There was tons of excitment and flair at the 2013-2014 Ryerson Rams Athletics Awards Monday night at the jam-packed Toronto Marriott Downtown Eaton Centre Hotel.
Capturing the evening’s two major awards were women’s volleyball outside hitter Veronica Livingston, who won the H.H. Kerr Female Athlete of the Year Award, and men’s soccer midfielder Alex Braletic, who took home the Ryersonian Male Athlete of the Year Award.
“I wasn’t really thinking about it. I’m not going to lie to you, it just kind of went over my head,” said Braletic after being named male athlete of the year. “Making the CIS nationals is the thing that I’m going to remember, not this award. I would rather take CIS gold.”
Braletic won a tough race for his award, which saw three other first-team OUA all-stars nominated – Jahmal Jones, Jamie Wise and Robert Wojcik.
Braletic was coming off arguably the best individual season in Ryerson Rams history where the Thornhill, Ont., native won the university’s first-ever CIS Most Outstanding Player of the Year.
Livingston, who was nominated but lost for female Rookie of the Year at last year’s banquet, won after a successful 2013 season, in which she was named an OUA East first team all-star. Her 3.69 points per game were eighth in the OUA.
“It is an amazing honour,” said second-year Livingston. “I have an amazing team, staff and family who support me and push me so that I can have the chance to be a part of situations like these.
“Honestly, there were so many talented women in contention for this award I fully felt that I didn’t stand a chance.”
Domenic Alberga of the men’s hockey team won the Eyeopener Male Rookie of the Year award and women’s volleyball player Julie Longman won the RSU Female Rookie of the Year award.
“I’d say it’s close to the OUA East division Libero of the Year award,” says Longman. ” I think it will be the most significant for me because I got to share it with all of Ryerson’s athletic community.”
Nella Brodett of the women’s hockey team won the G.L. Dobson award and Yannick Walcott of men’s basketball won the D.H. Craighead Award, honours given out to students based on community engagement and active leadership in Ryerson Athletics.
Ryerson director of athletics Ivan Joseph said he was extremely proud of the high calibre of candidates at this year’s banquet.
“I am just so impressed by the quality of athletes that were represented in the major awards,” said Joseph.
“I thought every single one of them, in another year, would have won that award. This was the strongest nominations, especially on the men’s side, that I’ve seen in the six years that I’ve been here.”
Women’s hockey coach Lisa Haley was one of three coaches honoured by Ryerson president Sheldon Levy. Haley was recognized for helping Team Canada’s women’s hockey team win a gold medal in Sochi as their assistant coach.
Ryerson men’s hockey coach Graham Wise and Joseph, the men’s soccer coach, were recognized for winning OUA Coach of the Year awards in their respective divisions.

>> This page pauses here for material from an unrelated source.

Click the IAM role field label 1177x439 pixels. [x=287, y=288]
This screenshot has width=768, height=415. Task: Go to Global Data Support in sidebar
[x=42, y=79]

Women’s hockey assistant captain Melissa Wronzberg was one of 13 team MVPs, after scoring 11 points to lead her team.
Figure skater Lisa Makeeva, men’s volleyball outside hitter Stefan Ristic and women’s badminton player Vivian Kwok also took home team MVP honours.
“I think I felt like there was a chance I’d win it but I also felt like there was quite a few girls on our team who could have easily won it,” said Wronzberg.
Kwok, who who was nominated for female athlete of the year, was chosen to represent Canada at the FISA World Badminton University Championships.
“I am ecstatic about it because I really wanted to go,” said Kwok. “I knew about this tournament before and I knew the only way I’d be able to attend was if I did really well at nationals.”
Among the other award winners, men’s volleyball’s Robby Earl was named the Claude Lajeunesse Award recipient for a GPA over 3.50.
Student-journalist Charles Vanegas won the media and communications award. The Ryerson journalism student was sports editor at the Eyeopener last year and served as public address announcer for the Rams in 2009.
“You put a lot of time into it and it feels nice to have your work appreciated,” said Vanegas, moved nearly to tears after winning. “It’s a big deal so I’m very pleased. This is how I wanted to go out: on top.”